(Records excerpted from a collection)
....
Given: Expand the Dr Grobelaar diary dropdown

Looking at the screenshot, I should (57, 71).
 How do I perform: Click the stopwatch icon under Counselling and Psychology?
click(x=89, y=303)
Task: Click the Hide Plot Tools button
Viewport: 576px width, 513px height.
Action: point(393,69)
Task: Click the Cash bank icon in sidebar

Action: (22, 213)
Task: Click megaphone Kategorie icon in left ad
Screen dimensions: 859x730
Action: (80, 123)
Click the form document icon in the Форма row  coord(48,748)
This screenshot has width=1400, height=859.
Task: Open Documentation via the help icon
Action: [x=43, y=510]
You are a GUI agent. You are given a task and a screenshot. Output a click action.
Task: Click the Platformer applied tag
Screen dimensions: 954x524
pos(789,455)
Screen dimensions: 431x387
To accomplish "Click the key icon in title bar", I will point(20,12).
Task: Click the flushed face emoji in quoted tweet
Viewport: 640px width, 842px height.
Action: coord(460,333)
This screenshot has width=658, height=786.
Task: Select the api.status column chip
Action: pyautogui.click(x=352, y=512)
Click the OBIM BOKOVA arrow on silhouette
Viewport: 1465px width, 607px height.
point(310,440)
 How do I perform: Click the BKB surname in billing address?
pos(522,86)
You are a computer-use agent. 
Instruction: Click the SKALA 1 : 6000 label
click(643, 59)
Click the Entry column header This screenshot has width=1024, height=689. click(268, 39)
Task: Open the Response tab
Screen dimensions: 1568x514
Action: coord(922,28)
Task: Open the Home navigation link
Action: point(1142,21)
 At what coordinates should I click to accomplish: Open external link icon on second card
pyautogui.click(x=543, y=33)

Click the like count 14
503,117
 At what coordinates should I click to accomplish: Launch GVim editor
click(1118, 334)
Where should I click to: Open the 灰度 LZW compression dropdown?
....
Print the lines of the material above exactly as they appear, everything from the line containing "Click the form" down to the line containing "pos(789,455)", both included.

Exercise solution:
Click the form document icon in the Форма row  coord(48,748)
This screenshot has width=1400, height=859.
Task: Open Documentation via the help icon
Action: [x=43, y=510]
You are a GUI agent. You are given a task and a screenshot. Output a click action.
Task: Click the Platformer applied tag
Screen dimensions: 954x524
pos(789,455)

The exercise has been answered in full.